After doing a bit of research, I chose to try the "Chef's Choice Diamond Hone Sharpener 4623". It is lightweight, the handle is big enough for larger hands, and it's cheaper than expensive electric sharpeners that tend to be fussy and need constant adjustment. The versatile 3-stage manual knife sharpener is engineered to restore and recreate both a 20 degree edge for European and American style knives and a 15 degree edge for Asian style knives. It will also sharpen pocket knives, serrated steak knives and even bread knives.

The sharpener is easy to use, and is designed for both left and right-handed chefs. The unit has three different slots, the first and second for sharpening and the last for honing and polishing.

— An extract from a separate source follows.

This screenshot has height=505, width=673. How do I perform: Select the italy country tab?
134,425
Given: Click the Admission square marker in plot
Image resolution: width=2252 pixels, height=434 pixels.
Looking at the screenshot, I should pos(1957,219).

The slots house a two-sided diamond sharpening stone that will last years, with minimal maintenance needed. A few back-and-forth swipes in the appropriate slots and you are rewarded with a sharpened knife that will make kitchen chores much easier. I sharpened all of my knives in a matter of minutes, and it makes a huge difference! And at about $30, this is a no-brainer when it comes to kitchen tools. Simply, a must-have.